LESETEXT:
---------------

Mehr denn je Haltung gefragt – Gedenkfeier für die Opfer des Nationalsozialismus

Mit Rücksicht auf den Sabbat verlegte der Landschaftsverband Osnabrücker Land e. V. (LVO) die von ihm ausgerichtete zentrale Gedenkfeier der Region für die Opfer des Nationalsozialismus auf den 28. Januar anstelle auf den Samstag davor. Nahezu 250 Menschen folgten der Einladung und nahmen an der Veranstaltung auf dem Osnabrücker Marktplatz teil.

---------------

PFLICHTAUFGABEN:
1) Entnimm dem Bericht über die Gedenkfeier wortgetreu den Abschnitt von „Mit Rücksicht auf“ bis „Osnabrücker Marktplatz teil.“.
2) Fasse den Bericht über die Gedenkfeier in zwei Sätzen zusammen.
3) Führe den Bericht über die Gedenkfeier auf dem Osnabrücker Marktplatz im Anschluss an seinen letzten Satz fort.

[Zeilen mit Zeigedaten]

---------------

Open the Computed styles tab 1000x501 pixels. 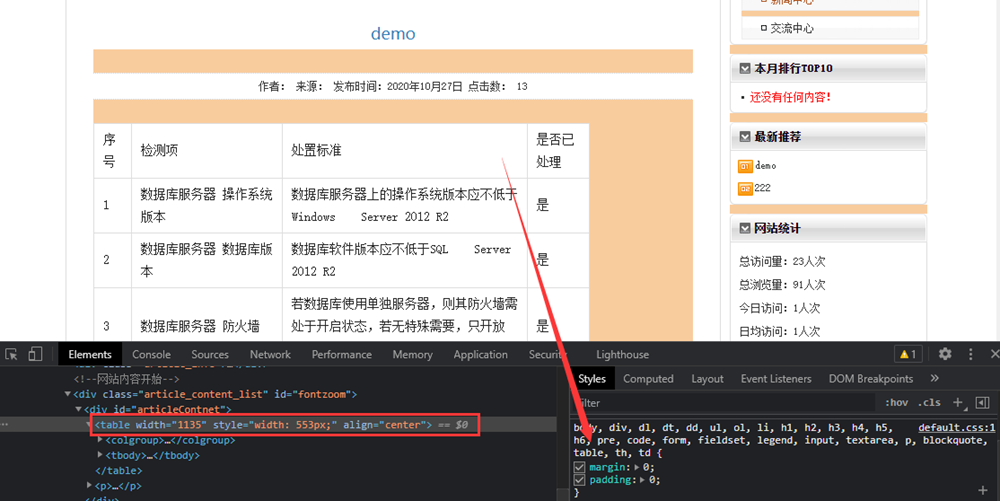click(648, 379)

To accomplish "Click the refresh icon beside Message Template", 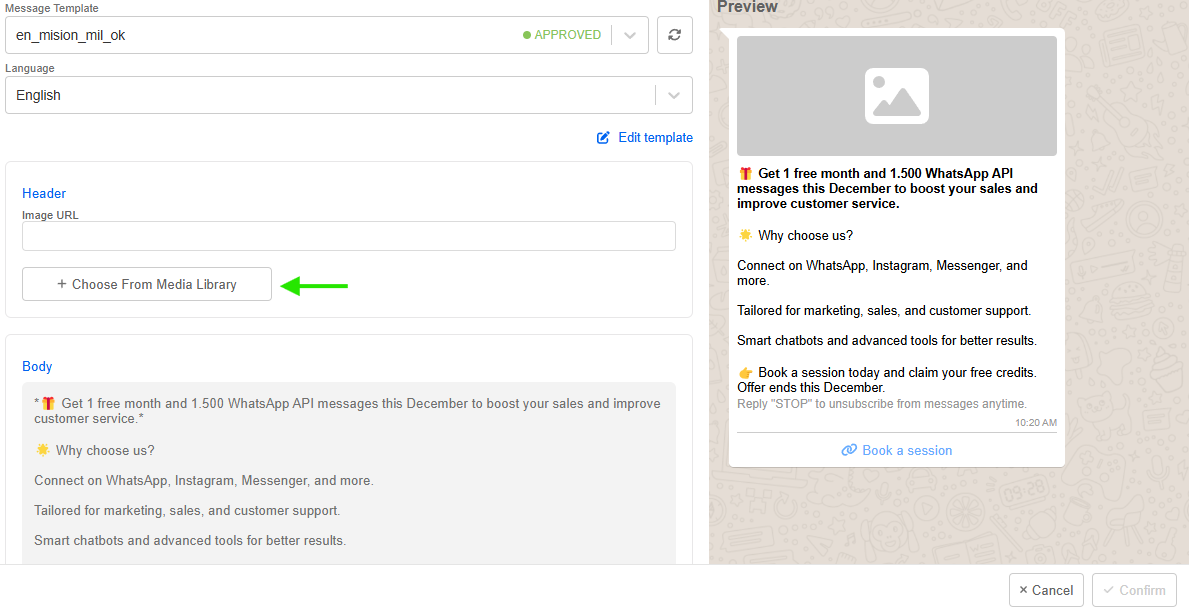I will [x=675, y=35].
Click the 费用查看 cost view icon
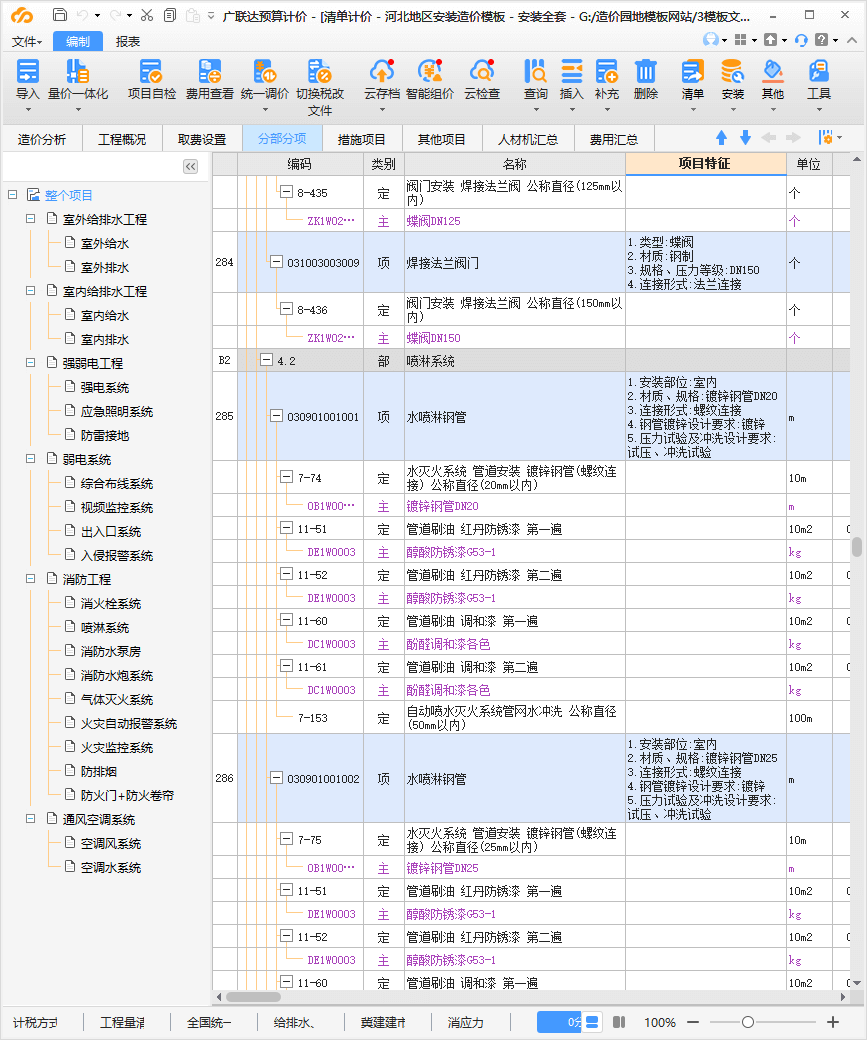Viewport: 867px width, 1040px height. point(209,72)
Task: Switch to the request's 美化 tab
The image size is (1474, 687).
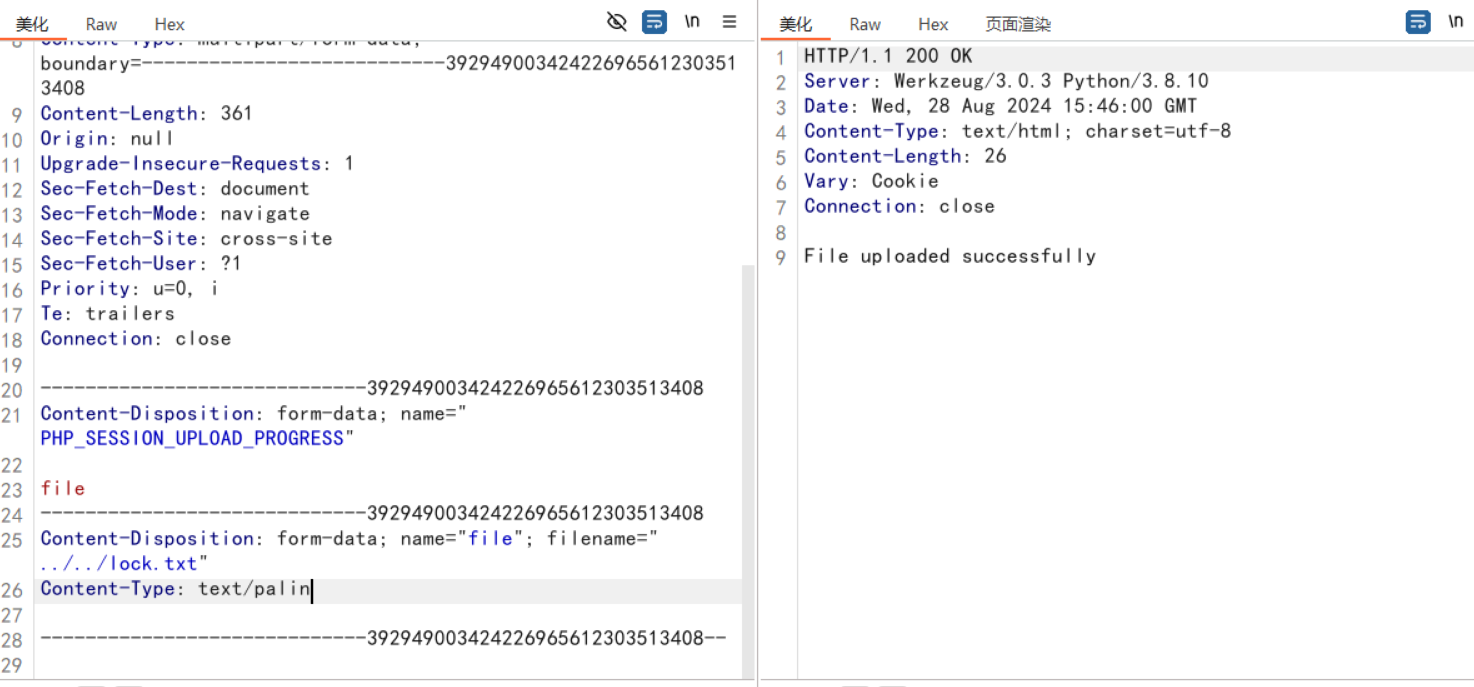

---------------

LÖSUNGEN:
1)
Mit Rücksicht auf den Sabbat verlegte der Landschaftsverband Osnabrücker Land e. V. (LVO) die von ihm ausgerichtete zentrale Gedenkfeier der Region für die Opfer des Nationalsozialismus auf den 28. Januar anstelle auf den Samstag davor. Nahezu 250 Menschen folgten der Einladung und nahmen an der Veranstaltung auf dem Osnabrücker Marktplatz teil.

2) Mit Rücksicht auf den Sabbat verlegte der Landschaftsverband Osnabrücker Land e. V. die zentrale Gedenkfeier der Region für die Opfer des Nationalsozialismus vom Samstag auf den 28. Januar. Nahezu 250 Menschen nahmen an der Veranstaltung auf dem Osnabrücker Marktplatz teil.

3)
Kein Platz für Menschenverachtung

Oberbürgermeisterin Katharina Pötter begrüßte die Teilnehmenden an der Gedenktafel für die jüdischen Opfer des Holocaust. In ihrem Wortbeitrag mahnte sie, dass mehr denn je Haltung gefragt sei gegen simple Meinungsmache und Verdrängung angesichts der unfassbaren Gräueltaten des NS-Regimes. Unsere funktionierende Demokratie und unser Rechtsstaat böten die allerbesten Voraussetzungen dafür. Und sie fuhr fort: „Menschenverachtung, Hass und Gewalt haben in unserer Gesellschaft keinen Platz.“ Dass die Region diesbezüglich hervorragende Erinnerungsarbeit geleistet werde, zeigten unter anderem die Gedenkaktionen, die Schüler:innen der Bertha von Suttner-Oberschule, des Ernst-Moritz-Arndt-Gymnasiums, der Gesamtschule Schinkel und des Ratsgymnasiums in der Woche vor der Gedenkveranstaltung auf Osnabrücker Wochenmärkten durchgeführt hatten. Pötter dankte allen Beteiligten und bat anschließend um eine Schweigeminute für die Opfer des Nationalsozialismus.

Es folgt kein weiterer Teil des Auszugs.